Once the line containing "ホーム (60, 109)" is found in the records below, return it and each following line exactly, up to and including the line containing "Email (370, 2450)", and nothing else.
[INFORMATION PROVIDED Boundary: Start]
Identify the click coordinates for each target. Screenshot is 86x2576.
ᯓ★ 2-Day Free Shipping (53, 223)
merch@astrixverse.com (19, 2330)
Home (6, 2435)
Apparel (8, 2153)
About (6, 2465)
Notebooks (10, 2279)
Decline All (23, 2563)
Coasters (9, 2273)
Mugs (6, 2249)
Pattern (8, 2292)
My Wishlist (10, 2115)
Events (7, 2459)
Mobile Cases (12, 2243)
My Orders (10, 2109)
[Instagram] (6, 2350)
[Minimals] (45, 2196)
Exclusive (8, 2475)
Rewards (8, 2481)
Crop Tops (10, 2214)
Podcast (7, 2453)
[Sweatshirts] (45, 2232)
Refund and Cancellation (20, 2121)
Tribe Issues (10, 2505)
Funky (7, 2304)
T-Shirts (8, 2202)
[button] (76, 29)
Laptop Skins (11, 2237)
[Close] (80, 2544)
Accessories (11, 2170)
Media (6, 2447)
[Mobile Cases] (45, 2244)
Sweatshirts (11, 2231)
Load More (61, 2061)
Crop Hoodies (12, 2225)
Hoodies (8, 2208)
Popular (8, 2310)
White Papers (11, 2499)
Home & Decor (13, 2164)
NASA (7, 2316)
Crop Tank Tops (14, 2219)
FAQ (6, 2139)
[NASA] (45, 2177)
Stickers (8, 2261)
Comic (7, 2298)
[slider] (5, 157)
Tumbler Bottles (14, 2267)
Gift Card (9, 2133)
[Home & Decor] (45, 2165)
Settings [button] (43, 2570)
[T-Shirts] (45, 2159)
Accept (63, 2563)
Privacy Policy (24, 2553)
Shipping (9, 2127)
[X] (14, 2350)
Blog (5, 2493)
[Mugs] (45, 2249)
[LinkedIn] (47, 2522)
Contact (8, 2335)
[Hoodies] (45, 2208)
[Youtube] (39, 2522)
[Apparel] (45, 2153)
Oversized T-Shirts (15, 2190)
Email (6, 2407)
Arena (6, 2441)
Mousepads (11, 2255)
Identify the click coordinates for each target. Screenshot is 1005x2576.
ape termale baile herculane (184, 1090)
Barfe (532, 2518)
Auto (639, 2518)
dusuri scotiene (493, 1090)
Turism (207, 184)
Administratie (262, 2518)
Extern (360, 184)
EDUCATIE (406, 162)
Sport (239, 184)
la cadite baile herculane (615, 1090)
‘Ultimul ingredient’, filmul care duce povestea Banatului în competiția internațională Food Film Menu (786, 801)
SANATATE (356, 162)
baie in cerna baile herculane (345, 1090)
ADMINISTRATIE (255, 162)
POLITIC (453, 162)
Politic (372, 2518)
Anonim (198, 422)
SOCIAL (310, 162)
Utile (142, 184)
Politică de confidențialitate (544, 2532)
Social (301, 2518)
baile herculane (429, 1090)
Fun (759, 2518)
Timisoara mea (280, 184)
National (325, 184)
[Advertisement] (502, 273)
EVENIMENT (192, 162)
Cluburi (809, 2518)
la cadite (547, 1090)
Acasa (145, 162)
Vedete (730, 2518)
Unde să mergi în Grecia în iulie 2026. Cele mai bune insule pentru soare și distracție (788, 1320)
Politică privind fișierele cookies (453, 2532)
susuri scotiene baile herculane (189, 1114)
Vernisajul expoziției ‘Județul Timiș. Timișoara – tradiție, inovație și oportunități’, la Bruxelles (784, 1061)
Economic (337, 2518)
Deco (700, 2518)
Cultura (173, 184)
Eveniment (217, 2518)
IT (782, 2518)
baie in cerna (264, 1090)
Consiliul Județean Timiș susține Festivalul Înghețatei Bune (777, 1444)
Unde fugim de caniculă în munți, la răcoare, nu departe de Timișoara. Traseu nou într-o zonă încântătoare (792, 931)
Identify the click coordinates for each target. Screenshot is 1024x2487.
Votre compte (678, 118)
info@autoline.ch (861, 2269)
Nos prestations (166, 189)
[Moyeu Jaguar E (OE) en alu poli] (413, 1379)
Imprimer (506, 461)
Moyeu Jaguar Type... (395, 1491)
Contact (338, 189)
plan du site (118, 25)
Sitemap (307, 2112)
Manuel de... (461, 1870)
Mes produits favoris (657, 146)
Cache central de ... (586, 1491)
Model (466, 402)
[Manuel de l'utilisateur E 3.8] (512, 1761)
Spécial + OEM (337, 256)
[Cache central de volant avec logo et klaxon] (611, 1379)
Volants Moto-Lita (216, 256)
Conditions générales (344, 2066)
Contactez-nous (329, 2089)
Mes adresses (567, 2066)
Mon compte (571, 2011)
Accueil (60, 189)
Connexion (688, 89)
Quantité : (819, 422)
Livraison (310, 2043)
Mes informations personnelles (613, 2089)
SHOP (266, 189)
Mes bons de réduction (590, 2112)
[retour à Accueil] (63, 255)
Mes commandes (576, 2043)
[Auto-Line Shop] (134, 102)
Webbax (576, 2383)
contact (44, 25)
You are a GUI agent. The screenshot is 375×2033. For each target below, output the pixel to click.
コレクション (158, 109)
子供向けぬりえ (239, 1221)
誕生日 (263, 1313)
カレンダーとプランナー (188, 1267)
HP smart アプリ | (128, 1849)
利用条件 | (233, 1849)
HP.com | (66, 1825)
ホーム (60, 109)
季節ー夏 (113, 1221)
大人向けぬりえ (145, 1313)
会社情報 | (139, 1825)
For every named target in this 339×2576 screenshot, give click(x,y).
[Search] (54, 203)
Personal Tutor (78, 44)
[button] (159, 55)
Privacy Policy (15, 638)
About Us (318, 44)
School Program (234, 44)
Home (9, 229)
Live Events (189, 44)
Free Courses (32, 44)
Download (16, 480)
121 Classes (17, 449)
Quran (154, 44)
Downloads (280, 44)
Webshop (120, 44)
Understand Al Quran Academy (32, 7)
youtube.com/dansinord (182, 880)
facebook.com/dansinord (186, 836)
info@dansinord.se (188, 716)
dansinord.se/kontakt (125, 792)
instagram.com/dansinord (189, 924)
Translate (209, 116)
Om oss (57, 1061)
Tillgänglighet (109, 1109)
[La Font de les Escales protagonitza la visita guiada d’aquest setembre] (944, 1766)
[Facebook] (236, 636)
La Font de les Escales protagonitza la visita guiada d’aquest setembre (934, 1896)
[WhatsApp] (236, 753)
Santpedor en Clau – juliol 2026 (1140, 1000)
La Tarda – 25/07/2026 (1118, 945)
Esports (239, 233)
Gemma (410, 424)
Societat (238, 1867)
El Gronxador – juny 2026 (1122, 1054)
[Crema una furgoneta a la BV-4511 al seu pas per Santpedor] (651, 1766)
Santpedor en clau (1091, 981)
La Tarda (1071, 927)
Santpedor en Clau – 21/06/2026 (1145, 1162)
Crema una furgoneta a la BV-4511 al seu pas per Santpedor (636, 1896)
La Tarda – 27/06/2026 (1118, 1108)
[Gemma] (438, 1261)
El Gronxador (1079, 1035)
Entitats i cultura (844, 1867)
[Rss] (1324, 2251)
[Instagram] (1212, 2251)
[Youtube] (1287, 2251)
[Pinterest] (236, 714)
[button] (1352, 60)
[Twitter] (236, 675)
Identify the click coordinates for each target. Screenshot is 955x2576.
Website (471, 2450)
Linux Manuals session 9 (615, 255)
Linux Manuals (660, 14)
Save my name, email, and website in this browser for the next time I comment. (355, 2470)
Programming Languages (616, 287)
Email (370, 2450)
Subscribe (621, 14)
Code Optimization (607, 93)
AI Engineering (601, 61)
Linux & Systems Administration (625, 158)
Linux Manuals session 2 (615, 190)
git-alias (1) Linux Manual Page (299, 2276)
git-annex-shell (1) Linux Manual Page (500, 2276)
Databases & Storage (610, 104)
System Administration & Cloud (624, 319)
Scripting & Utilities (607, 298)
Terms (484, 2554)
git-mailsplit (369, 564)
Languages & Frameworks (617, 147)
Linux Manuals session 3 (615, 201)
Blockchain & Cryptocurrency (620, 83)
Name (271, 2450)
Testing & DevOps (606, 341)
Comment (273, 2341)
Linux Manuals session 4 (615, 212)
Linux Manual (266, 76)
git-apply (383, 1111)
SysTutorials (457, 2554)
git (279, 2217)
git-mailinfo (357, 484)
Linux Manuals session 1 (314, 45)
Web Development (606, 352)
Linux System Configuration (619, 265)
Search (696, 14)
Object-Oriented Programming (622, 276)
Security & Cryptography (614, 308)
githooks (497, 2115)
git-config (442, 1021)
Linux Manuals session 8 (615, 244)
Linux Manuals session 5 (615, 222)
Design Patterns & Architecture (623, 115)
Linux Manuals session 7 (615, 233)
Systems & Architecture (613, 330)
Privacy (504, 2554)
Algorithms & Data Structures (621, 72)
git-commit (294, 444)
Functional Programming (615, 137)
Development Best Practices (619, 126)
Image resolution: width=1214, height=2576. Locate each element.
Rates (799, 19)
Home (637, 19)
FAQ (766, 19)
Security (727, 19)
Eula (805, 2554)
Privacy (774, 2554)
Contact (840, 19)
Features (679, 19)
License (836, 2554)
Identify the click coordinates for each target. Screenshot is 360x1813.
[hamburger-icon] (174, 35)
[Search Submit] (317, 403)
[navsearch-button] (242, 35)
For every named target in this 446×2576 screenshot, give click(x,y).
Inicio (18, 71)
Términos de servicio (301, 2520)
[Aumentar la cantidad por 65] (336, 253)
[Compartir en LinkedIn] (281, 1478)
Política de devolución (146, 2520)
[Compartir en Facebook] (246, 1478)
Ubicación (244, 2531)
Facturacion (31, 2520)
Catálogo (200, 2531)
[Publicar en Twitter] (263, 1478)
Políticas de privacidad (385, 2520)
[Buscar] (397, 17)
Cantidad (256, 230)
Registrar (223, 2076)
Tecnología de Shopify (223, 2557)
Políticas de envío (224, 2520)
[INFORMATION PROVIDED Boundary: End]
* **RESPONSE TO THIS TASK**
ホーム (60, 109)
季節ー夏 (113, 1221)
大人向けぬりえ (145, 1313)
会社情報 | (139, 1825)
For every named target in this 339×2576 screenshot, give click(x,y).
[Search] (54, 203)
Personal Tutor (78, 44)
[button] (159, 55)
Privacy Policy (15, 638)
About Us (318, 44)
School Program (234, 44)
Home (9, 229)
Live Events (189, 44)
Free Courses (32, 44)
Download (16, 480)
121 Classes (17, 449)
Quran (154, 44)
Downloads (280, 44)
Webshop (120, 44)
Understand Al Quran Academy (32, 7)
youtube.com/dansinord (182, 880)
facebook.com/dansinord (186, 836)
info@dansinord.se (188, 716)
dansinord.se/kontakt (125, 792)
instagram.com/dansinord (189, 924)
Translate (209, 116)
Om oss (57, 1061)
Tillgänglighet (109, 1109)
[La Font de les Escales protagonitza la visita guiada d’aquest setembre] (944, 1766)
[Facebook] (236, 636)
La Font de les Escales protagonitza la visita guiada d’aquest setembre (934, 1896)
[WhatsApp] (236, 753)
Santpedor en Clau – juliol 2026 (1140, 1000)
La Tarda – 25/07/2026 (1118, 945)
Esports (239, 233)
Gemma (410, 424)
Societat (238, 1867)
El Gronxador – juny 2026 (1122, 1054)
[Crema una furgoneta a la BV-4511 al seu pas per Santpedor] (651, 1766)
Santpedor en clau (1091, 981)
La Tarda (1071, 927)
Santpedor en Clau – 21/06/2026 (1145, 1162)
Crema una furgoneta a la BV-4511 al seu pas per Santpedor (636, 1896)
La Tarda – 27/06/2026 (1118, 1108)
[Gemma] (438, 1261)
El Gronxador (1079, 1035)
Entitats i cultura (844, 1867)
[Rss] (1324, 2251)
[Instagram] (1212, 2251)
[Youtube] (1287, 2251)
[Pinterest] (236, 714)
[button] (1352, 60)
[Twitter] (236, 675)
Identify the click coordinates for each target. Screenshot is 955x2576.
Website (471, 2450)
Linux Manuals session 9 (615, 255)
Linux Manuals (660, 14)
Save my name, email, and website in this browser for the next time I comment. (355, 2470)
Programming Languages (616, 287)
Email (370, 2450)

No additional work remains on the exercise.